If I write down three sets of numbers, you will know everything about me.
Rather — if I write down three sets of numbers, you will know everything that society deems worth knowing about me.
3. How many people I’ve slept with.
My age will tell you if I’m legal to drink, drive, rent a car, scratch a lottery ticket, buy NyQuil, serve in the army, or book a hotel room. Since I’m on the younger side, your eyes won’t leave me as I walk around your store. You will follow my hands as they pick up that thirty-dollar necklace and watch my pockets as I walk out the door. You will assume I know very little about life. You will offer me words of advice and wisdom, sure that I have experienced very little heartbreak or strife in my time here on earth. My post-grad age will prompt certain questions. What do you plan on doing for a career? Because though a career is not a number, how much money I make is, which will also define me for you. You can get all that information about me from one two-digit number. With this number you will miss so much. You will overlook my potential. You will forget my intelligence. But you probably know better anyway, I’m basically still a kid–right?
My weight will tell you if I’m beautiful. It will tell you if I can fit in generic brand-name jeans, or if I ever had a shot at being a dancer. It will tell you if I walked out with a smile or a frown after the doctor read the scale at my last visit. Since I’m on the average (whatever that means) side, you know I could never be a model or a dancer.
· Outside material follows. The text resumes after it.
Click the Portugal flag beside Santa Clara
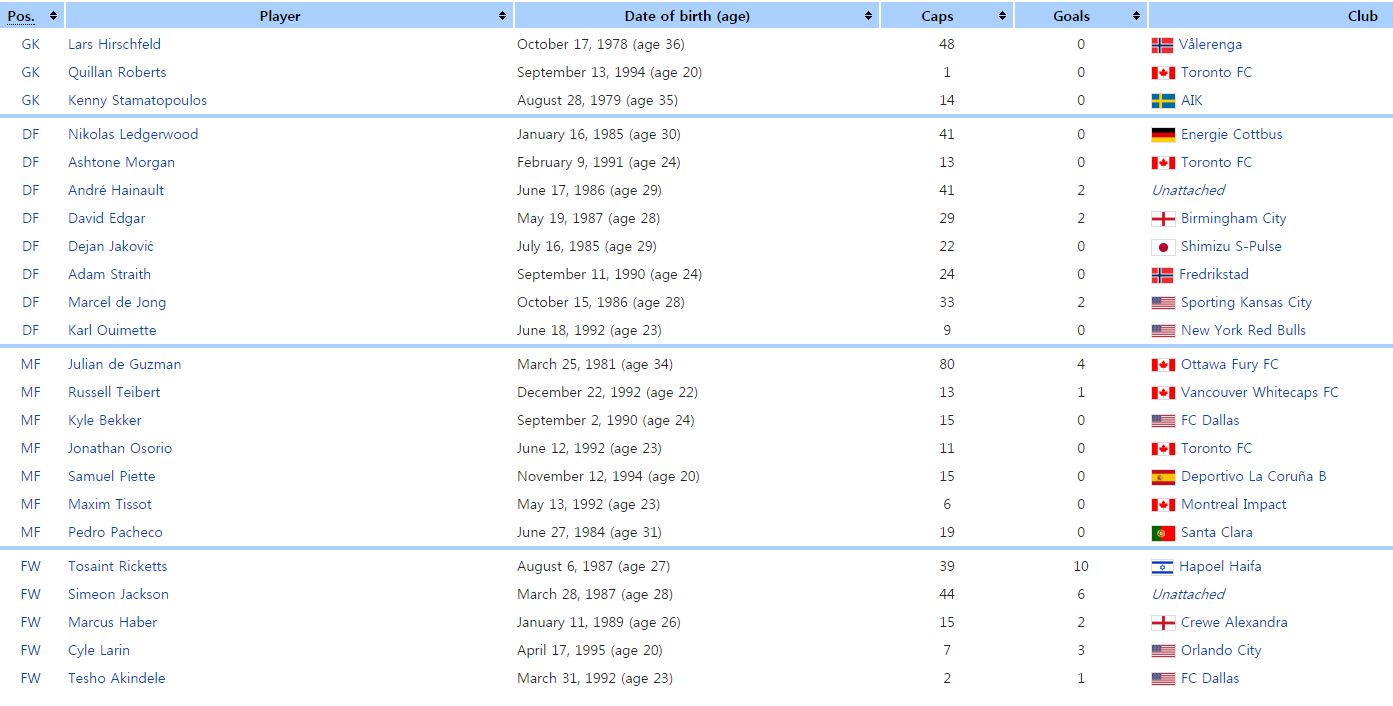 (x=1163, y=533)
The extensive and unconscious research you’ve done in magazines has taught you I am not a generic beauty. However, since I’m not “overweight” you probably assume I work out and eat fairly healthy. Because only lazy people get fat, right? You are certain I don’t eat too much junk food or fast food, and I probably stick with the organic stuff. You forget that the junk is all most low-income people in this country can afford. You forget a whole meal for $3.00 at McDonalds would get you about as far as a tomato and a cucumber at the grocery store. Never mind some people don’t have a kitchen to cook in. Never mind some people don’t have a house to live in. My weight tells you if I’m good enough. It tells you if I can date the person I’m dating, or keep the company I keep. This little big number helps you know me so well. With this number you will miss so much. You will overlook my personality at times. Maybe I won’t even be worth your time.
How many people I’ve slept with will tell you if I’m a “slut.” It will tell you if I’m clean, if my parents are good people, and if I am a good person. It will tell you if there is a spot for me in heaven, or a special place for me in hell. Since I’m on the lower end, you probably think I’m okay. You are proud of me, and you have done a great job instilling fear in me. You decide I am from a good family, who raised me right. My parents are probably still together—definitely–actually. You decide I am a clean, wholesome girl. Maybe I’m even a little prude. You forget that we are supposed to be living in a “sexually-liberated” time where women and men are to be treated equally. But maybe I forgot that, too. You forget that you hold my male counter-part to a different standard. You wouldn’t even think to question his number. With this number you miss so much. When the number is high you overlook us. You decide we are gross, easy, or sluts. When the number is high, we get counted out. No longer “wifey” material. When the number is high we have an “unnatural” sex drive and when the number is low we are too inexperienced. This number tells you everything you have decided is true and nothing that is.
Income. GPA. Height. Shoe size. Cup size. Standardized test scores. We quantify and make all kinds of assumptions based on those numbers, so no wonder we live our lives being obsessed with them. Whether they’re too high or too low, words suddenly become justifications and explanations as to why you don’t fit into a narrow, pre-determined concept of “okay.” If one of those numbers is too high or too low, the words don’t matter, the actions I make go unnoticed. I become one equation for you to solve. I watch you add and subtract me every single day. I watch and wait to see if end up in the positives, or get stuck in the negatives.
Stuck in the negatives over things that are all inherently neutral.